» Supplied entries:
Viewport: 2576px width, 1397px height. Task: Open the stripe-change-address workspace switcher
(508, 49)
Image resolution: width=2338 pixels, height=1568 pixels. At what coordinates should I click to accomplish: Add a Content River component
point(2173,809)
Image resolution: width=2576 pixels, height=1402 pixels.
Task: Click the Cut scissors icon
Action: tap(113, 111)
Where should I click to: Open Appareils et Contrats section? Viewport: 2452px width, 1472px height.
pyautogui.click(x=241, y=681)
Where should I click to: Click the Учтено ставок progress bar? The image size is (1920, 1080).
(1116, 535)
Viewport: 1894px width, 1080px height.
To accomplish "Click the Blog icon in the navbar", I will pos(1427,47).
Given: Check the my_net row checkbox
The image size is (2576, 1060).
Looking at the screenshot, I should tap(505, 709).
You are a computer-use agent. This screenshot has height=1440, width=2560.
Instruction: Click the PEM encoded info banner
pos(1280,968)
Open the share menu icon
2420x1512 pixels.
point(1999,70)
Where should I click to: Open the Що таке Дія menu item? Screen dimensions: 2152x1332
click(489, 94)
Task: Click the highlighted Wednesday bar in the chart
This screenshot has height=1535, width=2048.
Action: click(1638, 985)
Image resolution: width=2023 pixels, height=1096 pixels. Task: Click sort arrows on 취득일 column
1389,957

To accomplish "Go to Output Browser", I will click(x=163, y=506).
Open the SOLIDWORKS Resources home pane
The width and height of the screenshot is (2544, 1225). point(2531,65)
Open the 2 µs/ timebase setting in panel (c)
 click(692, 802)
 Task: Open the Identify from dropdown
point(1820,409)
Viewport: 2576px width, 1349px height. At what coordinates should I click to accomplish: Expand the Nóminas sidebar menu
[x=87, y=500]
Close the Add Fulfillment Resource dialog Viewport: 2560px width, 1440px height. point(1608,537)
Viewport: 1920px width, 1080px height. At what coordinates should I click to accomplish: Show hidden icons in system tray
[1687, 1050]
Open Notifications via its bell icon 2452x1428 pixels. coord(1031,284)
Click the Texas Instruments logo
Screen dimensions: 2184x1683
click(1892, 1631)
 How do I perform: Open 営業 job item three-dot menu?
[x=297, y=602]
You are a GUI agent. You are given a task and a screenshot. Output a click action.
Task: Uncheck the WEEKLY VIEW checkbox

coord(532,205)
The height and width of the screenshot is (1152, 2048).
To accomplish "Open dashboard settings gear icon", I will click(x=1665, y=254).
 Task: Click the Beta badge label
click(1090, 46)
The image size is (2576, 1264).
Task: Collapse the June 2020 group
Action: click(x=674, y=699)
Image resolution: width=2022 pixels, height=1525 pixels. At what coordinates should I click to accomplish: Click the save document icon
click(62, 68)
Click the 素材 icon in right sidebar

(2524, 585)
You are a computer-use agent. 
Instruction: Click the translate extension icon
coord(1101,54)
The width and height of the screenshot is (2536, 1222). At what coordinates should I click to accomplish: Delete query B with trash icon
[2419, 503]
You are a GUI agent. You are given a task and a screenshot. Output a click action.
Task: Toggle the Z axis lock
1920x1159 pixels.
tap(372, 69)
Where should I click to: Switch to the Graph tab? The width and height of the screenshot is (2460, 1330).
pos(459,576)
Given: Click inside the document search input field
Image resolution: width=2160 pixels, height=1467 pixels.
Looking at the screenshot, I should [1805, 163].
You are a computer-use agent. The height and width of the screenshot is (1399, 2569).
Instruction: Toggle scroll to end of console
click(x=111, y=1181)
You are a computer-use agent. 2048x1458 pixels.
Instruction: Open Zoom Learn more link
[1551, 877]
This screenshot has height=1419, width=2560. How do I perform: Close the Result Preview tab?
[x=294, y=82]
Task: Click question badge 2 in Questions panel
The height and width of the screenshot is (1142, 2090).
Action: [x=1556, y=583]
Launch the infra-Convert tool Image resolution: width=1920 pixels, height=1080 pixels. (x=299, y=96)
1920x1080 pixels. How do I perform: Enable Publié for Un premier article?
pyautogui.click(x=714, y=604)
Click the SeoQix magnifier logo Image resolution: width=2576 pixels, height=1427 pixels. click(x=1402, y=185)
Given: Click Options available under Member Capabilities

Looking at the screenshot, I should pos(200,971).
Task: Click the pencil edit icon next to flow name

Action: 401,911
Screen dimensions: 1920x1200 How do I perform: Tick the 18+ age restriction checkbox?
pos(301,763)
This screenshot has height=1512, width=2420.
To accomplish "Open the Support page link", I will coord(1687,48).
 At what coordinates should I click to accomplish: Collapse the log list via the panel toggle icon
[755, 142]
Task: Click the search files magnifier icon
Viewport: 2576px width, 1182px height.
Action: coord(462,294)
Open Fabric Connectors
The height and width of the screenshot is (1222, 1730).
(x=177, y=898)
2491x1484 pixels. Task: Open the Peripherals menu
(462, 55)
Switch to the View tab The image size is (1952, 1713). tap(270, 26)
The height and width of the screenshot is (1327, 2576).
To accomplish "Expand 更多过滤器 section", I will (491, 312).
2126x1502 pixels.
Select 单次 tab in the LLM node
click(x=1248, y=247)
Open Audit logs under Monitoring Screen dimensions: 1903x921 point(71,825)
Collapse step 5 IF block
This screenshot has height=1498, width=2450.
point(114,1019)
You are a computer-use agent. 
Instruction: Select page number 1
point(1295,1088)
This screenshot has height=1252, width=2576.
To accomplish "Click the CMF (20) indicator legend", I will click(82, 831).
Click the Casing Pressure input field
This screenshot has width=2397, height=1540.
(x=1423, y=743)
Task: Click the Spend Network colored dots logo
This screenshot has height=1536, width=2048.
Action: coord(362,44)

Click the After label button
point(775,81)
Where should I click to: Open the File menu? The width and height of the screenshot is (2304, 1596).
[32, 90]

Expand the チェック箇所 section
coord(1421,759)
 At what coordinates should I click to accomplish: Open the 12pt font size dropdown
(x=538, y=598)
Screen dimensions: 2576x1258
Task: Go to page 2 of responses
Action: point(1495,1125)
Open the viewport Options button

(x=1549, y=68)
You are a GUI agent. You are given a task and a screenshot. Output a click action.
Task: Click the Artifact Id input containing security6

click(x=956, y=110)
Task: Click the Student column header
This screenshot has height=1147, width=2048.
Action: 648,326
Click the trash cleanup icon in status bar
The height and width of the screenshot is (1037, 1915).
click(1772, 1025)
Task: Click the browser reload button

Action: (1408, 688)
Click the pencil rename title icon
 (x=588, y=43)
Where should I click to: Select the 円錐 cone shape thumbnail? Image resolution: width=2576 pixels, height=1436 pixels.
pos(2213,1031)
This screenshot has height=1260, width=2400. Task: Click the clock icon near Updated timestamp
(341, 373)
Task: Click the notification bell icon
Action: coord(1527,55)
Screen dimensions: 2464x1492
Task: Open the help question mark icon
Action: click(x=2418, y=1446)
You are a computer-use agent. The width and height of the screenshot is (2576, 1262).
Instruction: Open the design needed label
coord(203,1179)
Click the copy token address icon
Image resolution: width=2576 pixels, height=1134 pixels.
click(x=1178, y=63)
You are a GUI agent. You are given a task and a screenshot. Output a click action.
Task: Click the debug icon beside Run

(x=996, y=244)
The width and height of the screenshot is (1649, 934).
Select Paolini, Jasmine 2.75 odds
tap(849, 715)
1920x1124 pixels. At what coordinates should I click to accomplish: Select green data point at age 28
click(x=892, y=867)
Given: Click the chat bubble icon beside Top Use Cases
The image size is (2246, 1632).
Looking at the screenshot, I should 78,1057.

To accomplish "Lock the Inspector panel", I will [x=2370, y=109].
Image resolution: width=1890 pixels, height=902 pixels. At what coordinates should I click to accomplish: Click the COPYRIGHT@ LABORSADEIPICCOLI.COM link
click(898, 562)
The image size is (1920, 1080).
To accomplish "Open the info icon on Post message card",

» What is expected: Copy out all of the records above with nothing altered.

» Solution to this exercise:
Viewport: 2576px width, 1397px height. Task: Open the stripe-change-address workspace switcher
(508, 49)
Image resolution: width=2338 pixels, height=1568 pixels. At what coordinates should I click to accomplish: Add a Content River component
point(2173,809)
Image resolution: width=2576 pixels, height=1402 pixels.
Task: Click the Cut scissors icon
Action: tap(113, 111)
Where should I click to: Open Appareils et Contrats section? Viewport: 2452px width, 1472px height.
pyautogui.click(x=241, y=681)
Where should I click to: Click the Учтено ставок progress bar? The image size is (1920, 1080).
(1116, 535)
Viewport: 1894px width, 1080px height.
To accomplish "Click the Blog icon in the navbar", I will pos(1427,47).
Given: Check the my_net row checkbox
The image size is (2576, 1060).
Looking at the screenshot, I should tap(505, 709).
You are a computer-use agent. This screenshot has height=1440, width=2560.
Instruction: Click the PEM encoded info banner
pos(1280,968)
Open the share menu icon
2420x1512 pixels.
point(1999,70)
Where should I click to: Open the Що таке Дія menu item? Screen dimensions: 2152x1332
click(489, 94)
Task: Click the highlighted Wednesday bar in the chart
This screenshot has height=1535, width=2048.
Action: click(1638, 985)
Image resolution: width=2023 pixels, height=1096 pixels. Task: Click sort arrows on 취득일 column
1389,957

To accomplish "Go to Output Browser", I will click(x=163, y=506).
Open the SOLIDWORKS Resources home pane
The width and height of the screenshot is (2544, 1225). point(2531,65)
Open the 2 µs/ timebase setting in panel (c)
 click(692, 802)
 Task: Open the Identify from dropdown
point(1820,409)
Viewport: 2576px width, 1349px height. At what coordinates should I click to accomplish: Expand the Nóminas sidebar menu
[x=87, y=500]
Close the Add Fulfillment Resource dialog Viewport: 2560px width, 1440px height. point(1608,537)
Viewport: 1920px width, 1080px height. At what coordinates should I click to accomplish: Show hidden icons in system tray
[1687, 1050]
Open Notifications via its bell icon 2452x1428 pixels. coord(1031,284)
Click the Texas Instruments logo
Screen dimensions: 2184x1683
click(1892, 1631)
 How do I perform: Open 営業 job item three-dot menu?
[x=297, y=602]
You are a GUI agent. You are given a task and a screenshot. Output a click action.
Task: Uncheck the WEEKLY VIEW checkbox

coord(532,205)
The height and width of the screenshot is (1152, 2048).
To accomplish "Open dashboard settings gear icon", I will click(x=1665, y=254).
 Task: Click the Beta badge label
click(1090, 46)
The image size is (2576, 1264).
Task: Collapse the June 2020 group
Action: click(x=674, y=699)
Image resolution: width=2022 pixels, height=1525 pixels. At what coordinates should I click to accomplish: Click the save document icon
click(62, 68)
Click the 素材 icon in right sidebar

(2524, 585)
You are a computer-use agent. 
Instruction: Click the translate extension icon
coord(1101,54)
The width and height of the screenshot is (2536, 1222). At what coordinates should I click to accomplish: Delete query B with trash icon
[2419, 503]
You are a GUI agent. You are given a task and a screenshot. Output a click action.
Task: Toggle the Z axis lock
1920x1159 pixels.
tap(372, 69)
Where should I click to: Switch to the Graph tab? The width and height of the screenshot is (2460, 1330).
pos(459,576)
Given: Click inside the document search input field
Image resolution: width=2160 pixels, height=1467 pixels.
Looking at the screenshot, I should [1805, 163].
You are a computer-use agent. The height and width of the screenshot is (1399, 2569).
Instruction: Toggle scroll to end of console
click(x=111, y=1181)
You are a computer-use agent. 2048x1458 pixels.
Instruction: Open Zoom Learn more link
[1551, 877]
This screenshot has height=1419, width=2560. How do I perform: Close the Result Preview tab?
[x=294, y=82]
Task: Click question badge 2 in Questions panel
The height and width of the screenshot is (1142, 2090).
Action: [x=1556, y=583]
Launch the infra-Convert tool Image resolution: width=1920 pixels, height=1080 pixels. (x=299, y=96)
1920x1080 pixels. How do I perform: Enable Publié for Un premier article?
pyautogui.click(x=714, y=604)
Click the SeoQix magnifier logo Image resolution: width=2576 pixels, height=1427 pixels. click(x=1402, y=185)
Given: Click Options available under Member Capabilities

Looking at the screenshot, I should pos(200,971).
Task: Click the pencil edit icon next to flow name

Action: 401,911
Screen dimensions: 1920x1200 How do I perform: Tick the 18+ age restriction checkbox?
pos(301,763)
This screenshot has height=1512, width=2420.
To accomplish "Open the Support page link", I will coord(1687,48).
 At what coordinates should I click to accomplish: Collapse the log list via the panel toggle icon
[755, 142]
Task: Click the search files magnifier icon
Viewport: 2576px width, 1182px height.
Action: coord(462,294)
Open Fabric Connectors
The height and width of the screenshot is (1222, 1730).
(x=177, y=898)
2491x1484 pixels. Task: Open the Peripherals menu
(462, 55)
Switch to the View tab The image size is (1952, 1713). tap(270, 26)
The height and width of the screenshot is (1327, 2576).
To accomplish "Expand 更多过滤器 section", I will (491, 312).
2126x1502 pixels.
Select 单次 tab in the LLM node
click(x=1248, y=247)
Open Audit logs under Monitoring Screen dimensions: 1903x921 point(71,825)
Collapse step 5 IF block
This screenshot has height=1498, width=2450.
point(114,1019)
You are a computer-use agent. 
Instruction: Select page number 1
point(1295,1088)
This screenshot has height=1252, width=2576.
To accomplish "Click the CMF (20) indicator legend", I will click(82, 831).
Click the Casing Pressure input field
This screenshot has width=2397, height=1540.
(x=1423, y=743)
Task: Click the Spend Network colored dots logo
This screenshot has height=1536, width=2048.
Action: coord(362,44)

Click the After label button
point(775,81)
Where should I click to: Open the File menu? The width and height of the screenshot is (2304, 1596).
[32, 90]

Expand the チェック箇所 section
coord(1421,759)
 At what coordinates should I click to accomplish: Open the 12pt font size dropdown
(x=538, y=598)
Screen dimensions: 2576x1258
Task: Go to page 2 of responses
Action: point(1495,1125)
Open the viewport Options button

(x=1549, y=68)
You are a GUI agent. You are given a task and a screenshot. Output a click action.
Task: Click the Artifact Id input containing security6

click(x=956, y=110)
Task: Click the Student column header
This screenshot has height=1147, width=2048.
Action: 648,326
Click the trash cleanup icon in status bar
The height and width of the screenshot is (1037, 1915).
click(1772, 1025)
Task: Click the browser reload button

Action: (1408, 688)
Click the pencil rename title icon
 (x=588, y=43)
Where should I click to: Select the 円錐 cone shape thumbnail? Image resolution: width=2576 pixels, height=1436 pixels.
pos(2213,1031)
This screenshot has height=1260, width=2400. Task: Click the clock icon near Updated timestamp
(341, 373)
Task: Click the notification bell icon
Action: coord(1527,55)
Screen dimensions: 2464x1492
Task: Open the help question mark icon
Action: click(x=2418, y=1446)
You are a computer-use agent. The width and height of the screenshot is (2576, 1262).
Instruction: Open the design needed label
coord(203,1179)
Click the copy token address icon
Image resolution: width=2576 pixels, height=1134 pixels.
click(x=1178, y=63)
You are a GUI agent. You are given a task and a screenshot. Output a click action.
Task: Click the debug icon beside Run

(x=996, y=244)
The width and height of the screenshot is (1649, 934).
Select Paolini, Jasmine 2.75 odds
tap(849, 715)
1920x1124 pixels. At what coordinates should I click to accomplish: Select green data point at age 28
click(x=892, y=867)
Given: Click the chat bubble icon beside Top Use Cases
The image size is (2246, 1632).
Looking at the screenshot, I should 78,1057.

To accomplish "Lock the Inspector panel", I will [x=2370, y=109].
Image resolution: width=1890 pixels, height=902 pixels. At what coordinates should I click to accomplish: Click the COPYRIGHT@ LABORSADEIPICCOLI.COM link
click(898, 562)
The image size is (1920, 1080).
To accomplish "Open the info icon on Post message card",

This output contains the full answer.